Task prompt: Sort through the material below and copy each line with "computer".

Supplied records:

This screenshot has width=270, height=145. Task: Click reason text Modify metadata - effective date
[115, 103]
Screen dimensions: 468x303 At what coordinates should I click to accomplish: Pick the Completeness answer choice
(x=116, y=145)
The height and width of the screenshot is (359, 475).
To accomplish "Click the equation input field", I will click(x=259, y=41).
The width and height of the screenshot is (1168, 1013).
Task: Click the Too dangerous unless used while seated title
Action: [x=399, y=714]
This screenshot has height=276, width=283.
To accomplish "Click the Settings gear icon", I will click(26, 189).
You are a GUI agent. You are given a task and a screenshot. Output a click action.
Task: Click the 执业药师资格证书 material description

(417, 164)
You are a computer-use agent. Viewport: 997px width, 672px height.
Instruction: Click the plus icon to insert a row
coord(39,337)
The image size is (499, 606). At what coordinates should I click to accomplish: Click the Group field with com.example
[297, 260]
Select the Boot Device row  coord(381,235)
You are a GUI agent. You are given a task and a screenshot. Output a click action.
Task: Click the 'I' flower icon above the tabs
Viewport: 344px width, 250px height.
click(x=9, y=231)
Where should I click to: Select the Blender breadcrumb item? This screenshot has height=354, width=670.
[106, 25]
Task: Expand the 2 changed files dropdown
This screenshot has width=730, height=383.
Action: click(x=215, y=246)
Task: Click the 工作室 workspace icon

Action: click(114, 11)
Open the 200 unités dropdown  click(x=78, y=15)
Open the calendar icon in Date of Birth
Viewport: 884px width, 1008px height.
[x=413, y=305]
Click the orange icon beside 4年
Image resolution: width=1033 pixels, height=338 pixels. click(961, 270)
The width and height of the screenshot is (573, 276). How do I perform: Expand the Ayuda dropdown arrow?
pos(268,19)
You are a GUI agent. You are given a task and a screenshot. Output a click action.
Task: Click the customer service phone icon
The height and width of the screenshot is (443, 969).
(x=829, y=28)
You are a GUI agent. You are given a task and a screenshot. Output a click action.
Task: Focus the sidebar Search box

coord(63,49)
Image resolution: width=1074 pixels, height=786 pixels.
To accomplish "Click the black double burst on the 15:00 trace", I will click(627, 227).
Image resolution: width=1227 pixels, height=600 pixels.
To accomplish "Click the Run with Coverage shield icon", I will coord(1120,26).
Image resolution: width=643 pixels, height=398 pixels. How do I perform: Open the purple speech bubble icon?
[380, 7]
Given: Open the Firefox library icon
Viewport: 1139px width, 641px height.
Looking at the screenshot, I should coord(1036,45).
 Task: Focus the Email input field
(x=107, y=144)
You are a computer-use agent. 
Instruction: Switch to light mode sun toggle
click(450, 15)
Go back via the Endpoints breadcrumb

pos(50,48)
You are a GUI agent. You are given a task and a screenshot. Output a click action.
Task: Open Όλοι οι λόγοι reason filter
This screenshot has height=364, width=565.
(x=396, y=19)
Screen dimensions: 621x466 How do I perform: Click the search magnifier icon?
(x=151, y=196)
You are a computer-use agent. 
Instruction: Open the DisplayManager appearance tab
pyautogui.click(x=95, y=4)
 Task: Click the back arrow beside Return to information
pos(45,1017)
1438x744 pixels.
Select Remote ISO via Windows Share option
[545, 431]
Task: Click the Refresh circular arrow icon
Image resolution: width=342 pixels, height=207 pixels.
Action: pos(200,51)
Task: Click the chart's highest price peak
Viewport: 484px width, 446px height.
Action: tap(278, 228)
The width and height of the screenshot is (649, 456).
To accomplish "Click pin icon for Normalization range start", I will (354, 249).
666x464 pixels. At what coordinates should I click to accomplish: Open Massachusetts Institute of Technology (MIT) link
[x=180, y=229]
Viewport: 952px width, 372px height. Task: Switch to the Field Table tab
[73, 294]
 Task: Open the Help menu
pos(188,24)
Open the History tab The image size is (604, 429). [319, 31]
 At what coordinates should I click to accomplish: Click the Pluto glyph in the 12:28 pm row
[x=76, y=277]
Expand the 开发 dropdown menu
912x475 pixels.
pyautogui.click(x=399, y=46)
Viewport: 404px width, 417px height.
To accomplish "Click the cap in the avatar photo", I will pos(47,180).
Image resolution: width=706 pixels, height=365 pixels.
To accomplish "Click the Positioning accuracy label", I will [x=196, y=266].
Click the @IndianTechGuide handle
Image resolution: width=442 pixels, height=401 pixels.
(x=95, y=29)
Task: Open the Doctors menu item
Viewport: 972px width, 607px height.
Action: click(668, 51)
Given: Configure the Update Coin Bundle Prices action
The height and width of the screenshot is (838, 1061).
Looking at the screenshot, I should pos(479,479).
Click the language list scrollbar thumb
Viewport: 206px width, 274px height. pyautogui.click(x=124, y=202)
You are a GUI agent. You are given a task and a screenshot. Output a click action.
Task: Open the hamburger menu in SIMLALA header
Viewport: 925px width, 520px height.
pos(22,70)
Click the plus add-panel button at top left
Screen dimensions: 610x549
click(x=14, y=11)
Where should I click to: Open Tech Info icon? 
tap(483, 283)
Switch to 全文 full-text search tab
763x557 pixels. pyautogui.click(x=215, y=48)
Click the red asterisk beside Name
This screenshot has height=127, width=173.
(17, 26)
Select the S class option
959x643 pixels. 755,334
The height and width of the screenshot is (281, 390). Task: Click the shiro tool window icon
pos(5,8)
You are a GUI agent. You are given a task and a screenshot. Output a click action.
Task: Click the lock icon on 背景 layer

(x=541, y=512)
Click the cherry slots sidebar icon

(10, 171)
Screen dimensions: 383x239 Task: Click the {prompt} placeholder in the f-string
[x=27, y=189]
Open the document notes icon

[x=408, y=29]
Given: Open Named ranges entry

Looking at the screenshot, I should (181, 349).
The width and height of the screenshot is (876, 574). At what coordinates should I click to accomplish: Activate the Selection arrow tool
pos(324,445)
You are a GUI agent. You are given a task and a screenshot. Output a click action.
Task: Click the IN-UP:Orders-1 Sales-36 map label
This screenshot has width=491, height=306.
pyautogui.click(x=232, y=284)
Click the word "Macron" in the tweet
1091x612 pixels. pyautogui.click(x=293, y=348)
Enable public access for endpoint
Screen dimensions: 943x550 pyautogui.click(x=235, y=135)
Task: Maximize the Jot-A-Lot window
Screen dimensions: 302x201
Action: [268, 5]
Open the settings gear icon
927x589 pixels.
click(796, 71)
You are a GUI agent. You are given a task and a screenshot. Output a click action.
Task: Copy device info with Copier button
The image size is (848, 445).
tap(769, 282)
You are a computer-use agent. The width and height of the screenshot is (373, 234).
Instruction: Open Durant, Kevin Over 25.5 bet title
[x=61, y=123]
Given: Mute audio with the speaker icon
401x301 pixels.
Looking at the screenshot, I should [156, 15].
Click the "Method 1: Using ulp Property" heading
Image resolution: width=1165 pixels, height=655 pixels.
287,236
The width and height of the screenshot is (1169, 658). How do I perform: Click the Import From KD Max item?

Exercise result:
You are a computer-use agent. Viewport: 997px width, 672px height.
You are a computer-use agent. 
You are a computer-use agent. 
You are a computer-use agent. The width and height of the screenshot is (373, 234).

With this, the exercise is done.